= Suzhou Polytechnic Institute of Agriculture =

Vocational college in Suzhou, Jiangsu, China

Logo of Suzhou Polytechnic Institute of Agriculture

Suzhou Polytechnic Institute of Agriculture (SPIA) (苏州农业职业技术学院 (蘇州農業職業技術學院)) is a provincial public vocational college in Suzhou, China.

SPIA was originally the Suzhou Government Agricultural School, founded in 1907 (the 33rd year of Guangxu's reign of the Qing Dynasty).

== History ==
In 2001, the school was upgraded to a vocational institution of higher learning and hence got its current name. In 2008, SPIA was approved to enter the list of "Demonstrative Higher Vocational Institutions of Jiangsu Province" under-construction.

The SPIA campus includes the Demonstrative Training Base for Rural Labor Shift under the State Council Leading Group Office of Poverty Alleviation and Development, and the Suzhou Training Center under the Chinese Ministry of Agriculture.

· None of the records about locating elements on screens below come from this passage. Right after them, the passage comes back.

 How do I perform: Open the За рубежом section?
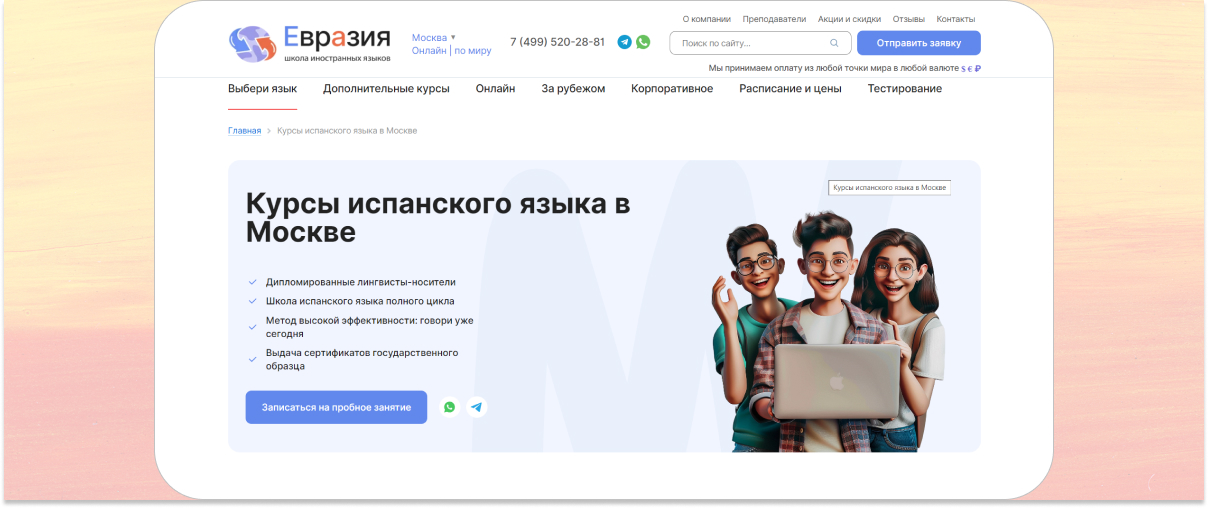(573, 89)
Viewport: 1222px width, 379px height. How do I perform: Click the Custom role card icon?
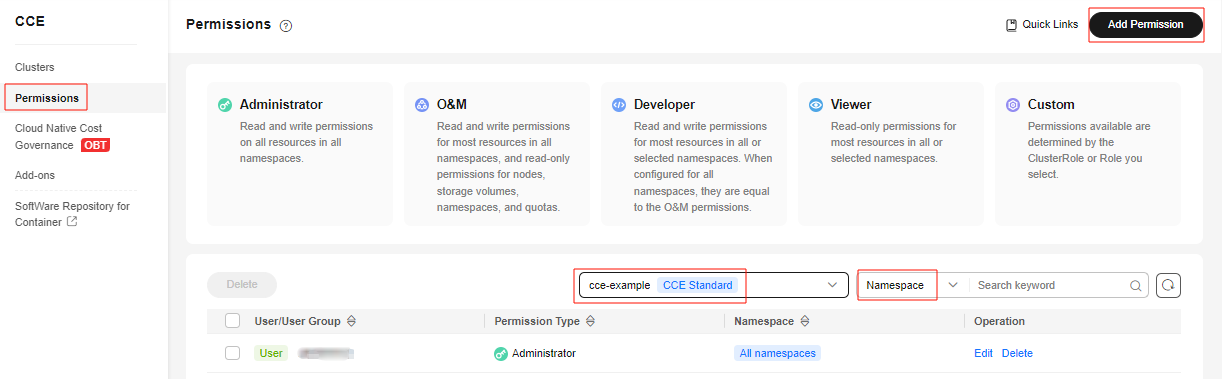pos(1013,104)
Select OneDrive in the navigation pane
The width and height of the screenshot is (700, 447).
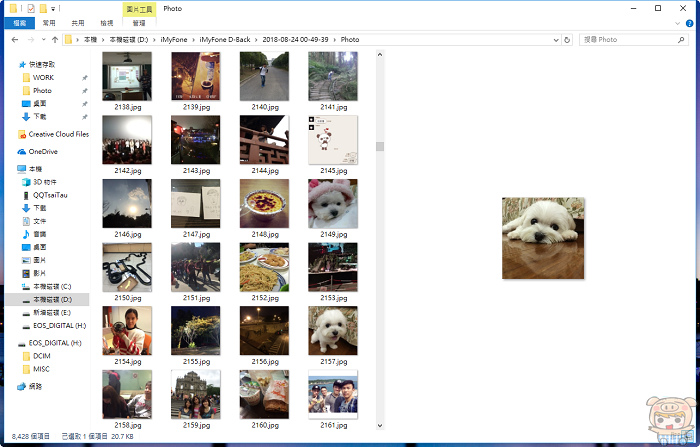tap(43, 151)
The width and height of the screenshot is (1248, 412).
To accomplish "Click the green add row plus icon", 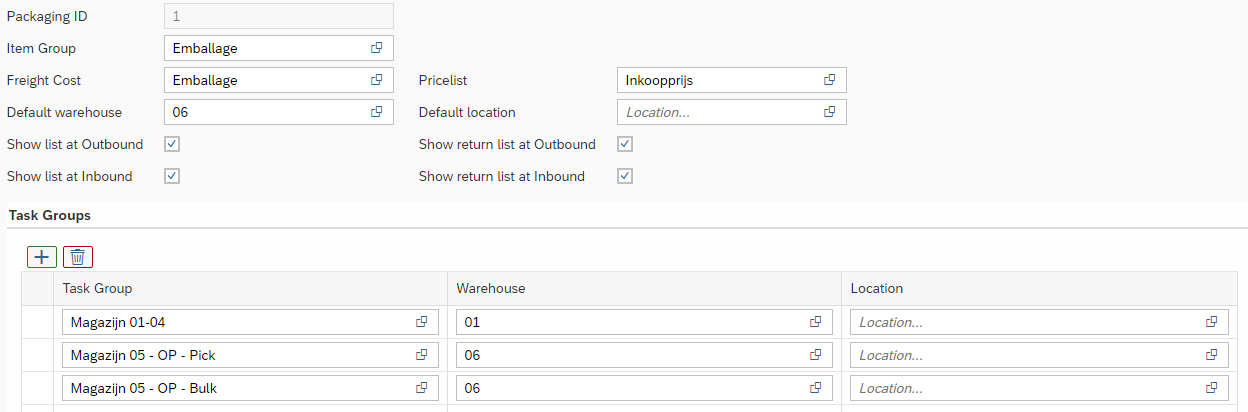I will click(42, 257).
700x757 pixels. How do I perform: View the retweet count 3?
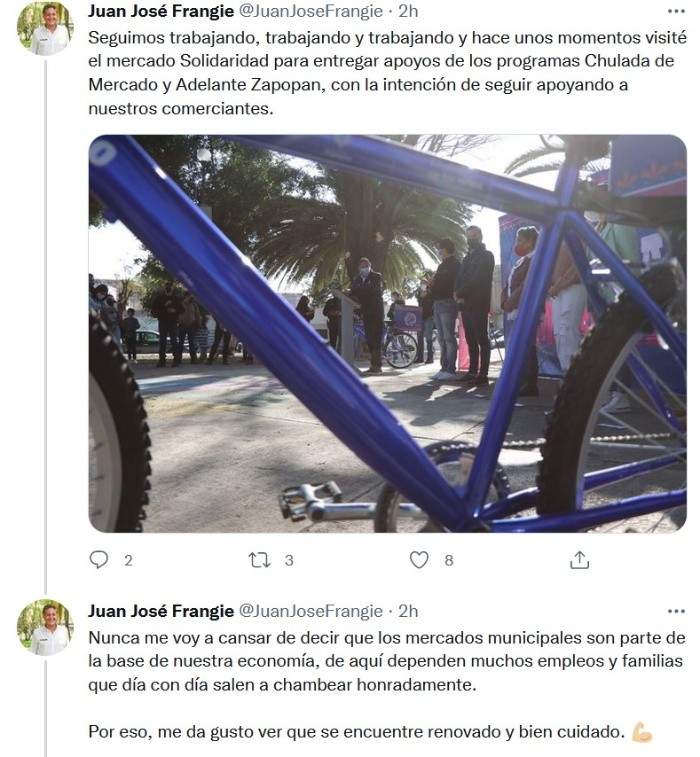[289, 561]
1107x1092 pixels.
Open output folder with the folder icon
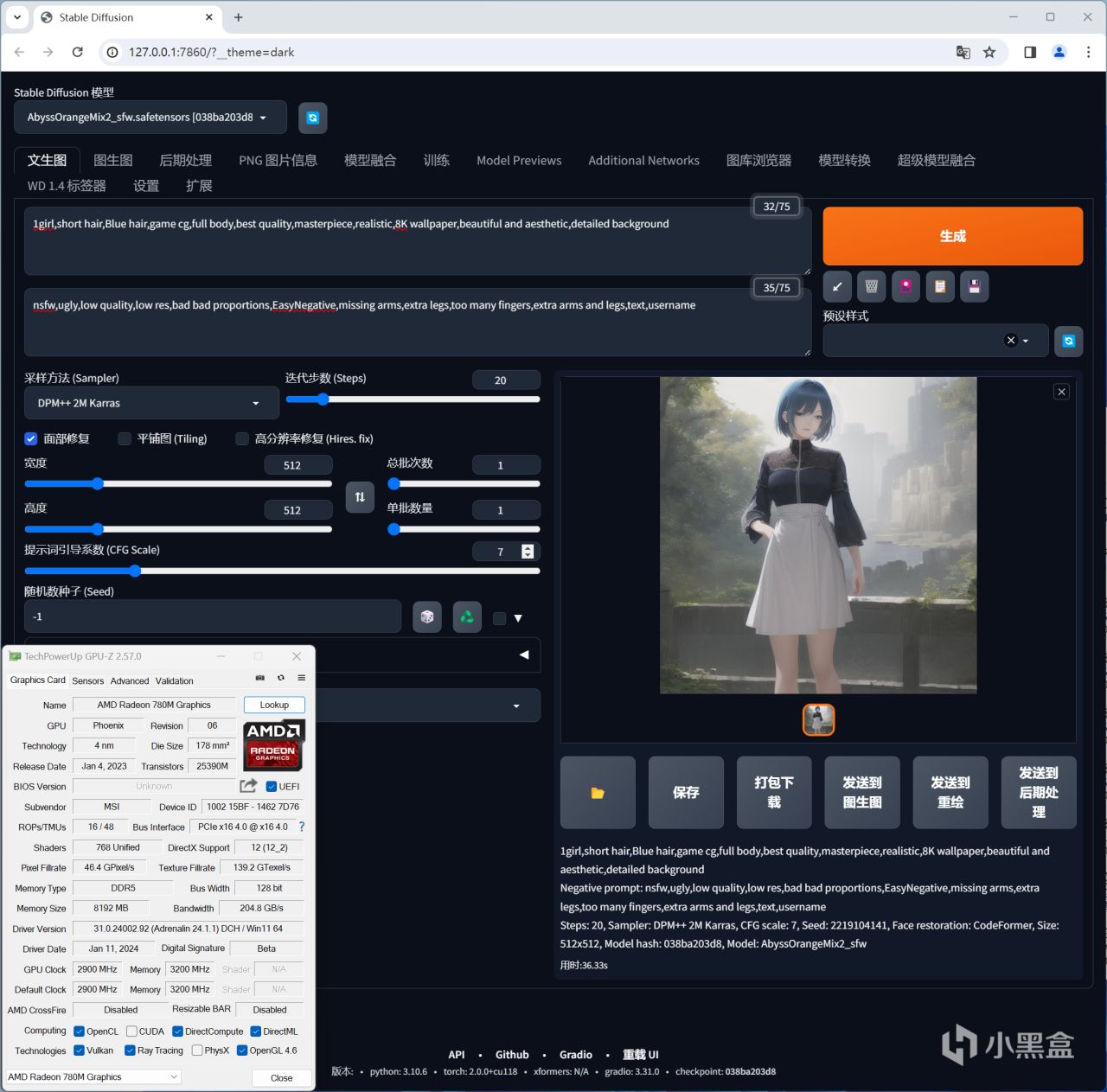point(598,793)
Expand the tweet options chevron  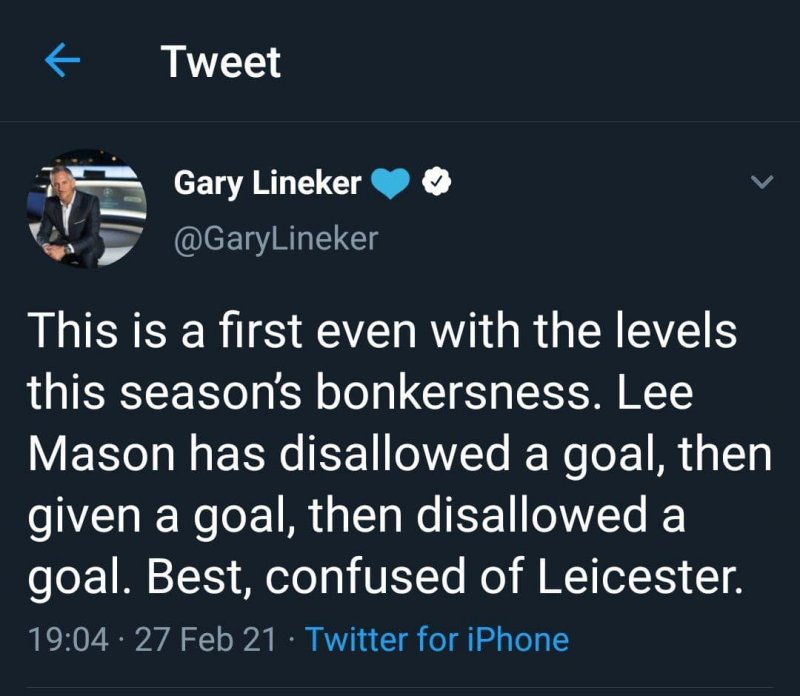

According to the National Chronicle of Horticulture, SPIA's horticulture education dates back to 1912, being the earliest to offer this program among its counterparts in China. SPIA is the forerunner of vocational education in horticulture and gardening in modern China. In 2017, SPIA was approved to be listed as one of the High-level Vocational colleges in Jiangsu Province.

== Infrastructure ==
SPIA consists of the Main Campus, Xiangcheng Campus and Dongshan Campus, covering a total area of over 100 hectares. There are currently 35 diploma programs offered by the 9 teaching units, i.e. School of Horticultural Technology, School of Landscape Engineering, School of Economics & Management, School of Environmental Engineering, School of Smart Agriculture, School of Food Science and Technology, School of International Education, School of Continuing Education, and Center for Quality Education.

== Academics ==
SPIA Students are from 17 provinces, with a total of nearly 10,000 full-time students on campus. SPIA has over 550 faculty and staff members, including 191 with senior professional titles, 292 with master's or doctorate degrees, and more than 60 ranked as highly qualified personnel at the provincial or state levels.

SPIA has 2 "Provincial Excellent Teaching Teams", 6 "Provincial Brand-name Majors or Featured Majors", one "National Quality Course", 9 "Provincial Quality Courses", and one "National Quality Course Book" and 12 "Provincial Quality Course Books" . International exchanges and cooperation have been heartily carried out between SPIA and 18 sister schools from 8 countries.